Muscle weakness is a common symptom of both long-time alcoholics and patients with mitochondrial disease, and now researchers have found a common link - mitochondria that are unable to self-repair.
The link to self-repair provides researchers both a new way to diagnose mitochondrial disease, and a new drug target.
Mitochondria-organelles that produce the energy needed for muscle, brain, and every other cell in the body-repair their broken components by fusing with other mitochondria and exchanging their contents. Damaged parts are segregated for recycling and replaced with properly functioning proteins donated from healthy mitochondria.
While fusion is one major method for mitochondrial quality control in many types of cells, researchers have puzzled over the repair mechanism in skeletal muscle-a type of tissue that relies constantly on mitochondria for power, making repair a frequent necessity. However, mitochondria are squeezed so tightly in between the packed fibers of muscle cells, that most researchers assumed that fusion among mitochondria in this tissue type was impossible.

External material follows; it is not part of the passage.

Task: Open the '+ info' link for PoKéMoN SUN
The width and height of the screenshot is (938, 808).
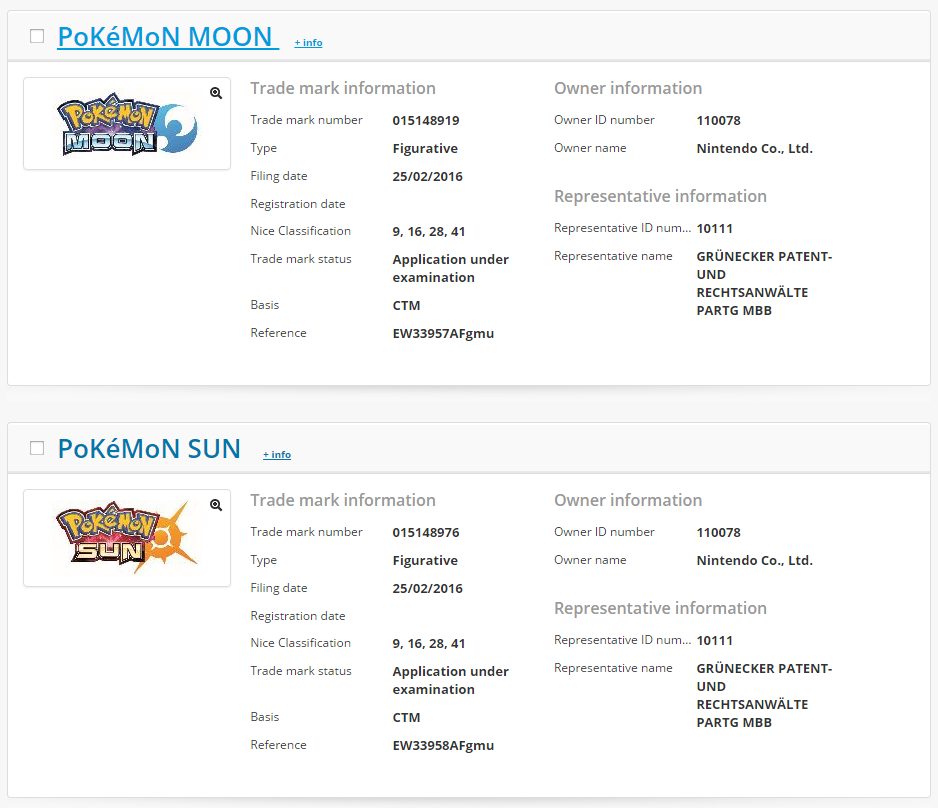Action: coord(277,454)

An inkling that fusion might be important for the normal muscle function came from research on two mitochondrial diseases: Autosomal Dominant Optical Atropy (ADOA) disease, and a type of Charcot-Marie-Tooth disease (CMT). A symptom of both disease is muscle weakness and patients with both these diseases carry a mutation in one of the three genes involved in mitochondrial fusion.
The researcher team was led by Dr. Gyorgy Hajnoczky, M.D., Ph.D., Director of Jefferson's MitoCare Center and professor in the department of Pathology, Anatomy and Cell Biology.
"That alcohol can have a specific effect on this one gene involved in mitochondrial fusion suggests that other environmental factors may also specifically alter mitochondrial fusion and repair," Dr. Hajnoczky said.
"The work provides more evidence to support the concept that fission and fusion-or mitochondrial dynamics-may be responsible for more than just a subset of mitochondrial diseases we know of.
"In addition, knowing the proteins involved in the process gives us the possibility of developing a drug," Dr. Hajnoczky added.
The research is set to be published online in The Journal of Cell Biology.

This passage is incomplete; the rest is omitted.